- _ENTRIES SUPPLIED_
= = = = =

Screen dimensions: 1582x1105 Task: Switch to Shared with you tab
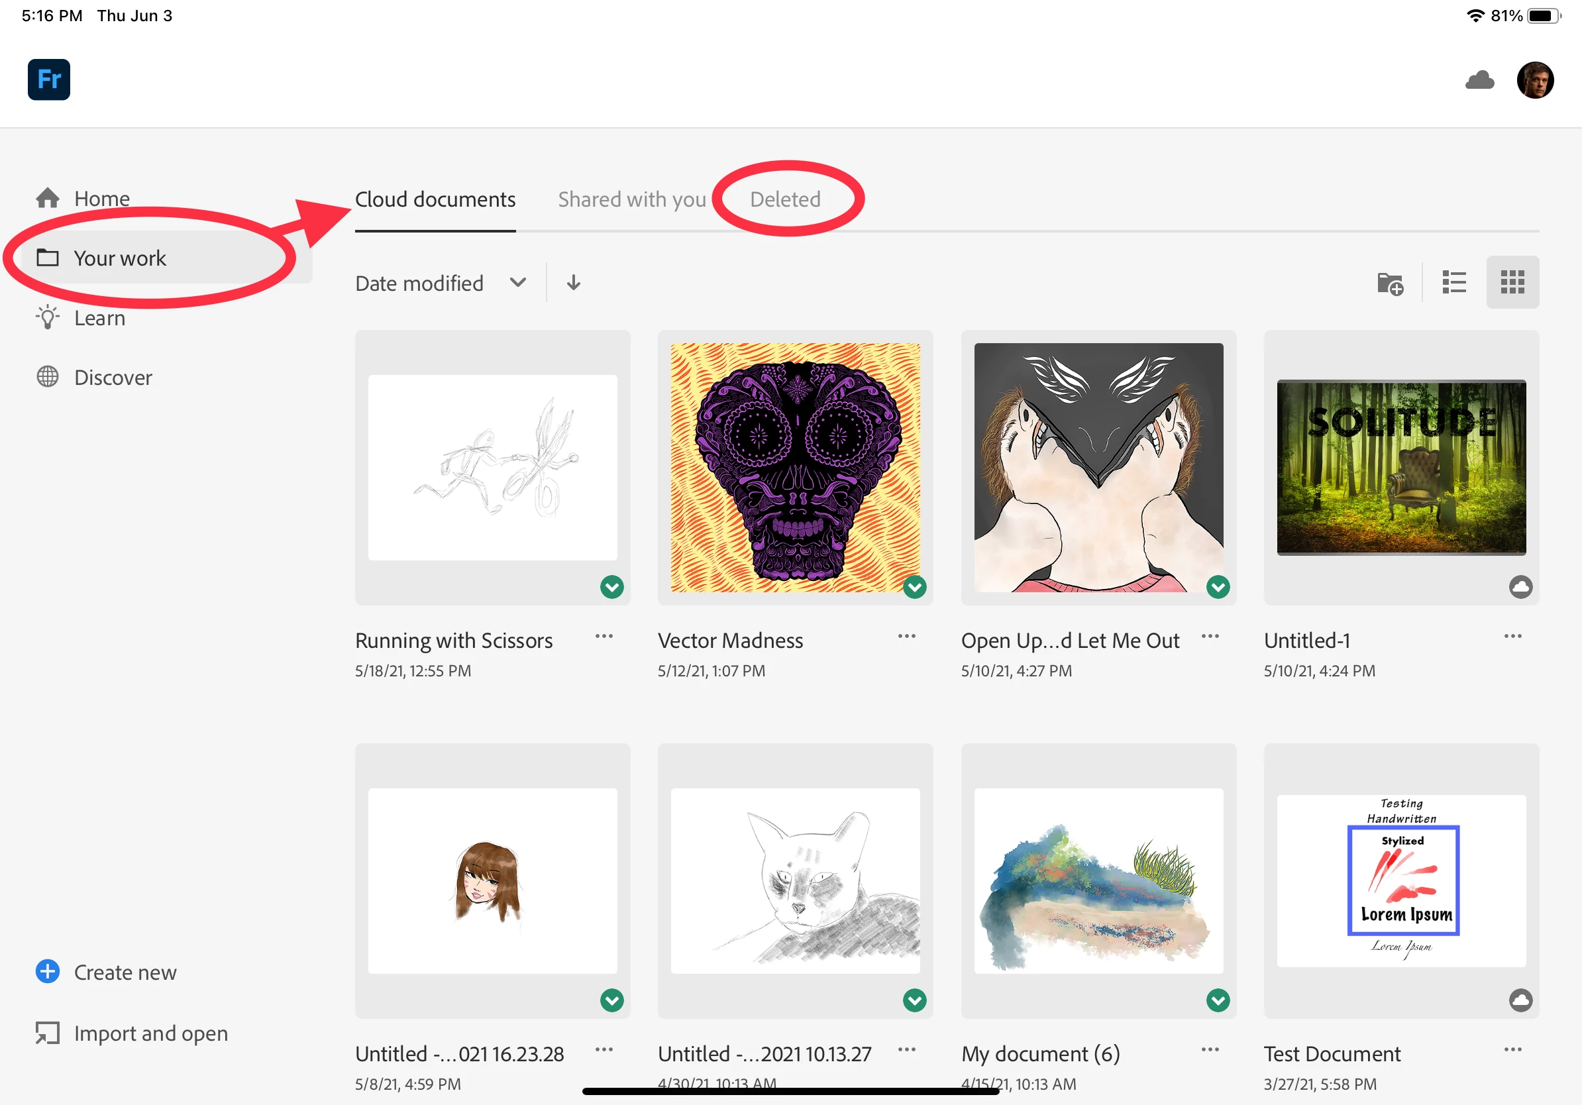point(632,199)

= = = = =

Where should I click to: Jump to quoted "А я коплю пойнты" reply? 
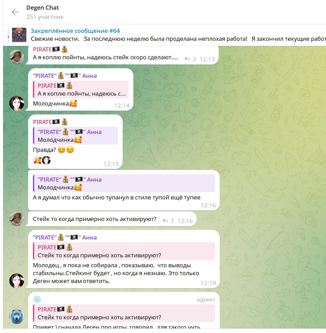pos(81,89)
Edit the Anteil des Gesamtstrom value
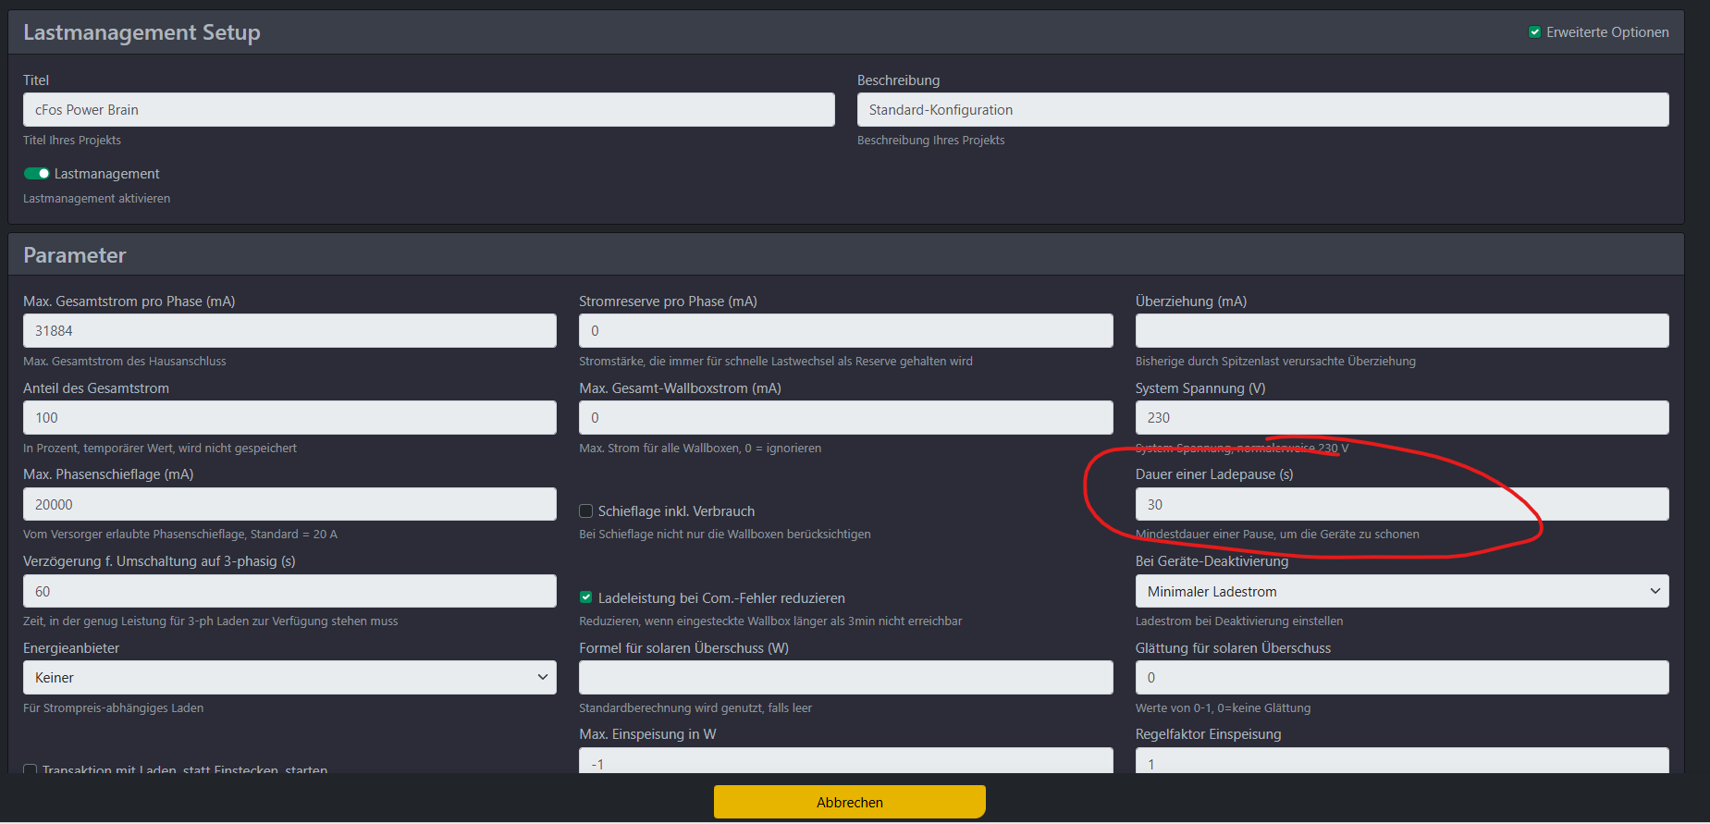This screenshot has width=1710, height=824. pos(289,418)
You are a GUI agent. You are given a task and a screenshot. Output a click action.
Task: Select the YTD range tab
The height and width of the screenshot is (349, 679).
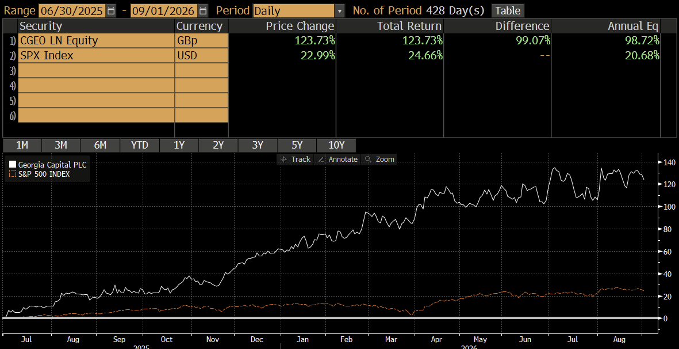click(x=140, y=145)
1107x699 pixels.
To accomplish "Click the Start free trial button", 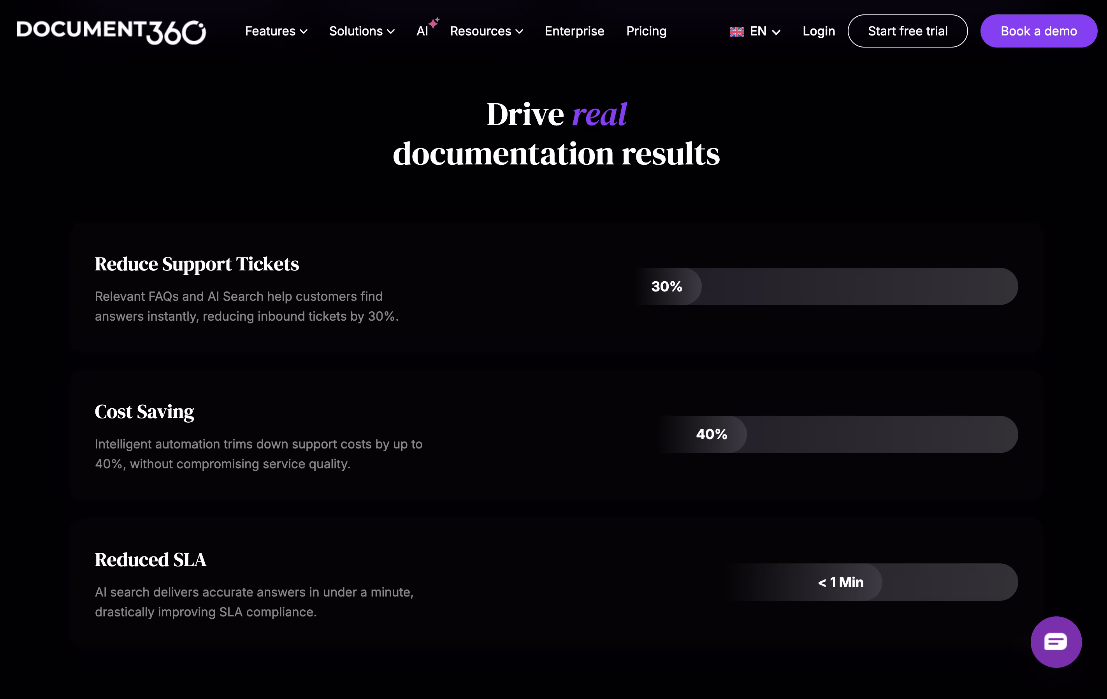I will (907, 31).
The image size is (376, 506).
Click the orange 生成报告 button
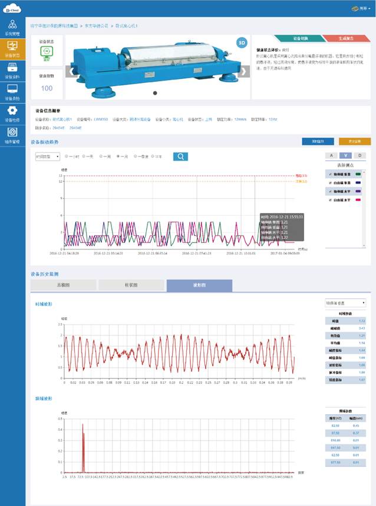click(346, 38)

= = = = =

Scale the lines from the line with "Screen dimensions: 1582x1105" up to and including the line with "point(632,199)", and write out only those lines, requests included. Multiply every coordinate in the answers by 1.65 and round to whole numbers, with halves rounded up, and leave the pictures out.

Screen dimensions: 1582x1105 Task: Switch to Shared with you tab
point(1043,328)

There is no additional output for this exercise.